I suppose the glass half-full story of yesterday’s no-hitter is that it is just one game. The Baltimore Orioles have gained on the Yankees since July 28, when the Yanks led the AL East by 7 games.
Except now the Blue Jays have taken over first place. The Orioles let two games get away on nights the Yankees lost, the same Yankees who were hotter than hot for quite a while. Now it’s the Blue Jays who are hot, winning their 10th in a row last night. They conclude their series with the A’s today and then host the Yankees this weekend. The Jays are 10-1 in August and have lost only once since trading for Troy Tulowitzki.
So that’s who the Orioles have to catch, and they won’t do it unless they somehow or other manage to get equally hot. They’ve done that once this season, when they pulled into a first-place tie some time back, but that seems like a memory now.
Reality is that Matt Wieters came up with a hamstring strain Tuesday night and sat out yesterday’s game along with J.J. Hardy.
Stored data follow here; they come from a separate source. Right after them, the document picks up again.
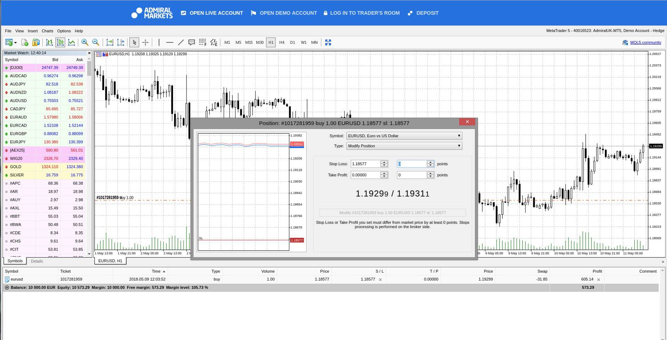The width and height of the screenshot is (667, 340).
Task: Pick the horizontal line drawing tool
Action: coord(170,42)
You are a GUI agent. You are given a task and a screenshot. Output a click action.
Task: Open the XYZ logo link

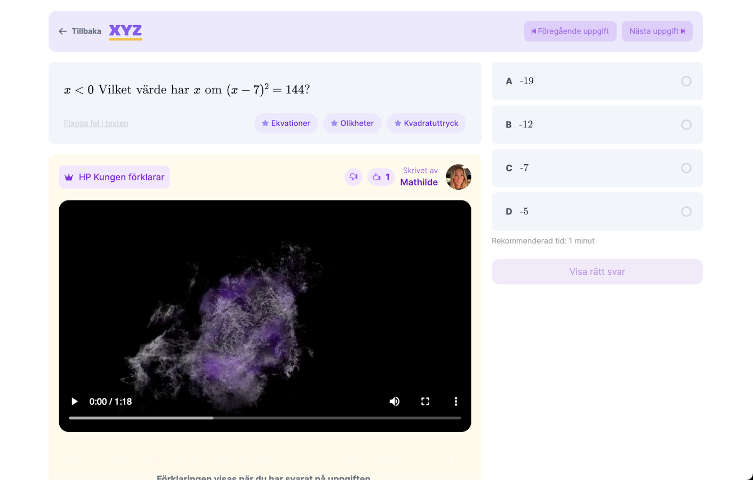125,31
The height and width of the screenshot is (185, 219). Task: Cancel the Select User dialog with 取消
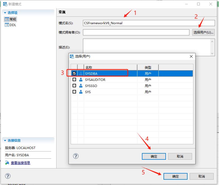(x=180, y=156)
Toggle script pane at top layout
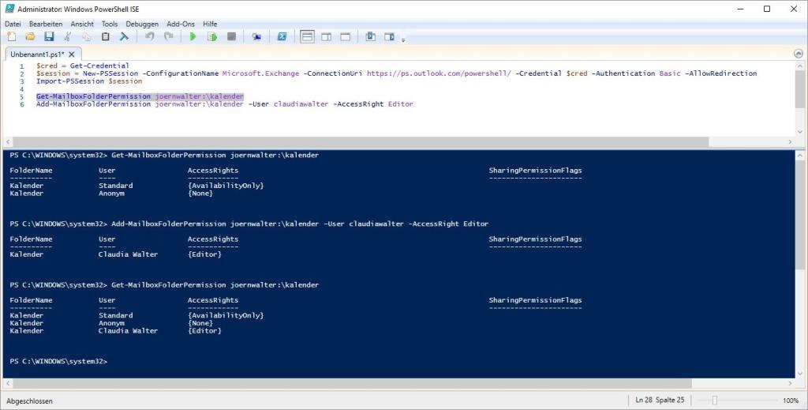The height and width of the screenshot is (410, 808). [x=307, y=36]

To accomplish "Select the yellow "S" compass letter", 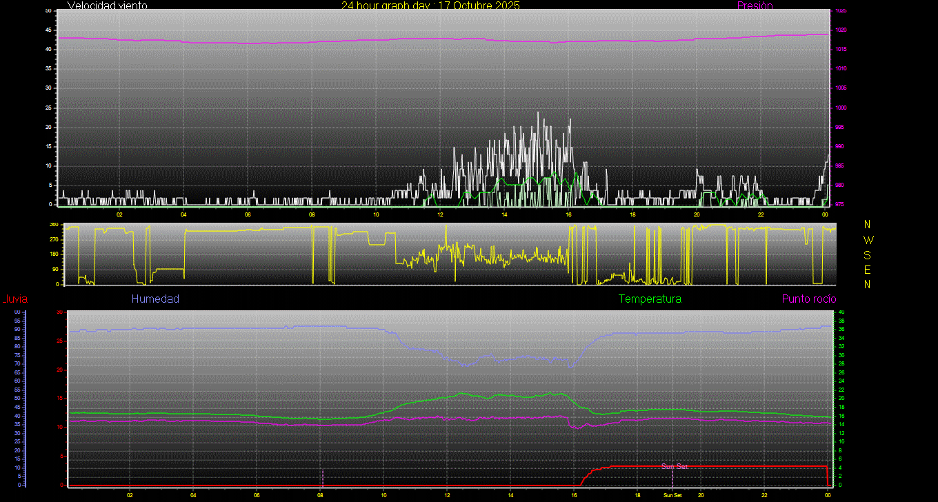I will 868,254.

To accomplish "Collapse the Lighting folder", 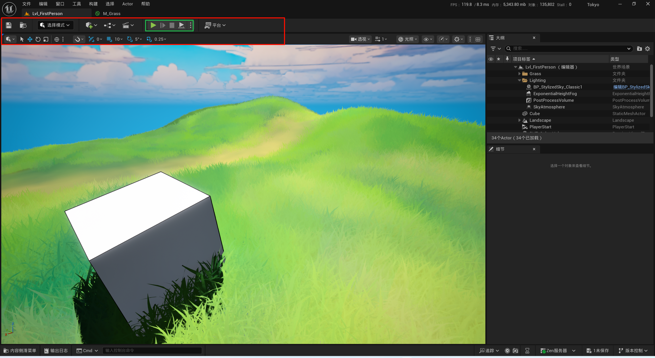I will click(x=519, y=80).
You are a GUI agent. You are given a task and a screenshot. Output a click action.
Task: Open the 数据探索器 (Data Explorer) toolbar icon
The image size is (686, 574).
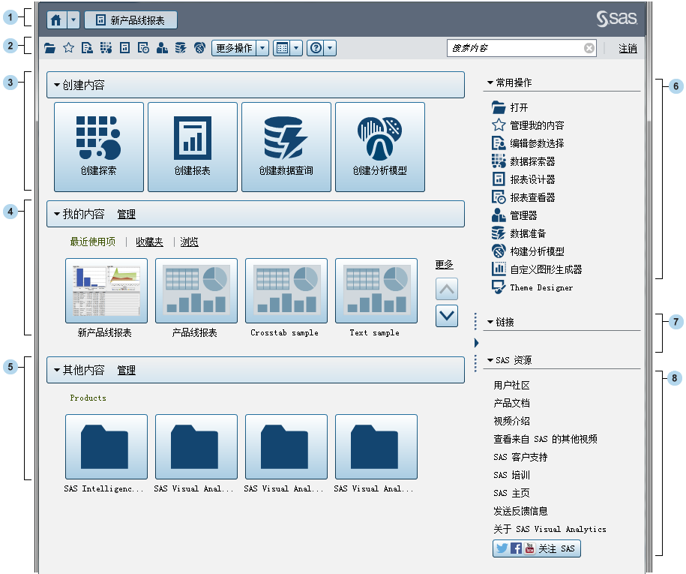[106, 47]
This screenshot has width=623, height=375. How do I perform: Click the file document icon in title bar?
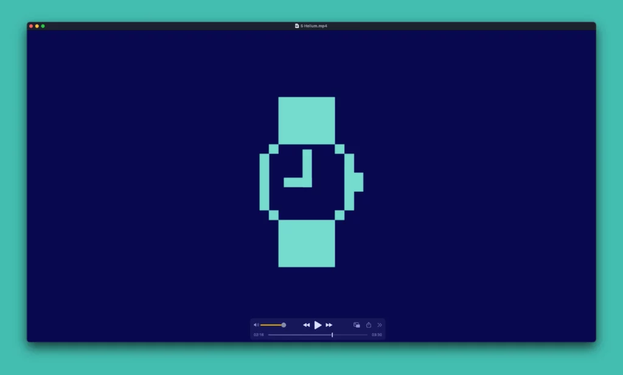[x=297, y=26]
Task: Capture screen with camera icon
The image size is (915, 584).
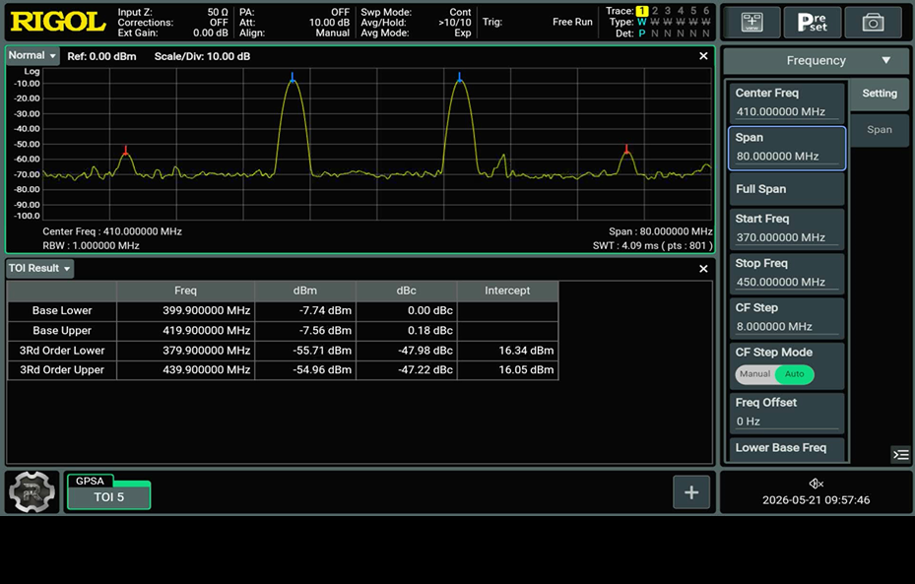Action: (x=873, y=23)
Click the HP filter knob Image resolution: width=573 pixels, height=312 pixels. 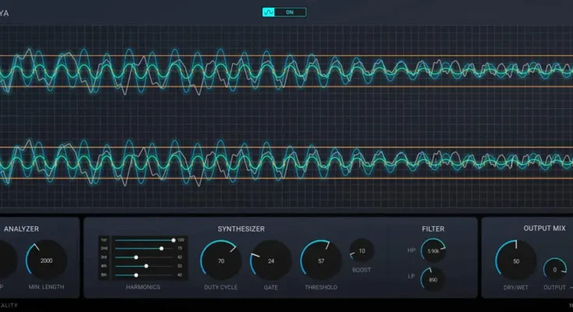(433, 250)
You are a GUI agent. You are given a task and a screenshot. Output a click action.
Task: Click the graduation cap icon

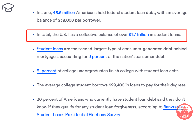8,7
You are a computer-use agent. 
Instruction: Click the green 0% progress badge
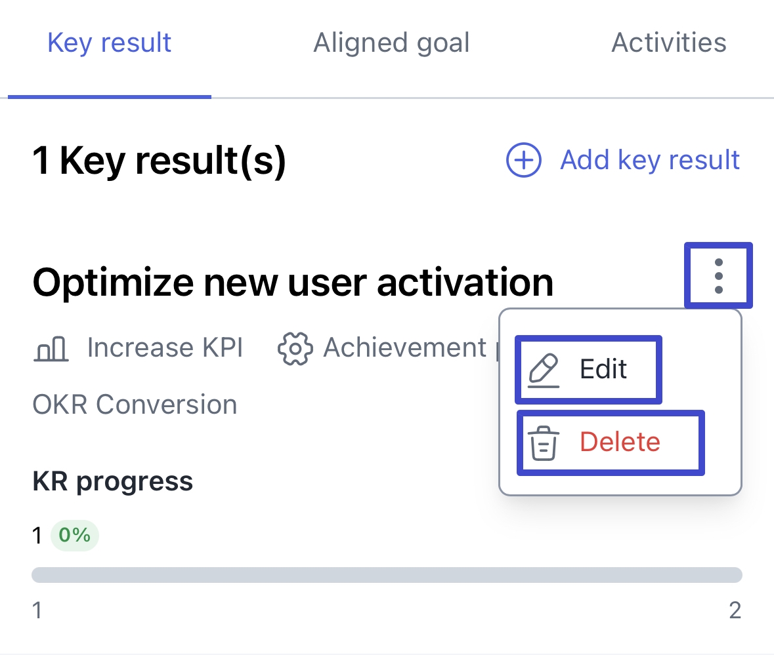75,535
Wieters will never be mistaken for an intimidating hitter, and Seattle’s Hisashi Iwakuma probably didn’t jump for joy upon seeing Caleb Joseph‘s and Ryan Flaherty‘s names in the Orioles’ lineup. He was simply magical all day and would have gotten anybody out.
The Orioles, who have become just as good at tipping their caps to an opposing pitcher as any other facet of their game, had to do so again. Kevin Gausman pitched a credible game, giving up only three runs, and he is not the first Orioles pitch to suffer from lack of support this season. But his teammates being no-hit is a different story. Their home-run-or-nothing offense literally showed its “nothing” side.
Wieters’ contract has been a long-range concern in addition to his health throughout the season. His lukewarm bat for most of the time he has been active led to the possibility – unconfirmed – that he may want to negotiate a one-year deal this offseason, come back strong next year, and go for the big money after 2016. His hamstring issue clouds things a bit, reducing the number of teams that would want to throw money at him.
The Orioles’ short-term problems begin with the A’s in a 3-game set at Camden Yards this weekend, and sleeping in their own beds might help matters, but putting yesterday behind them, one of the oldest sayings in the game, will be important. Wieters’ status may not be known until Friday afternoon.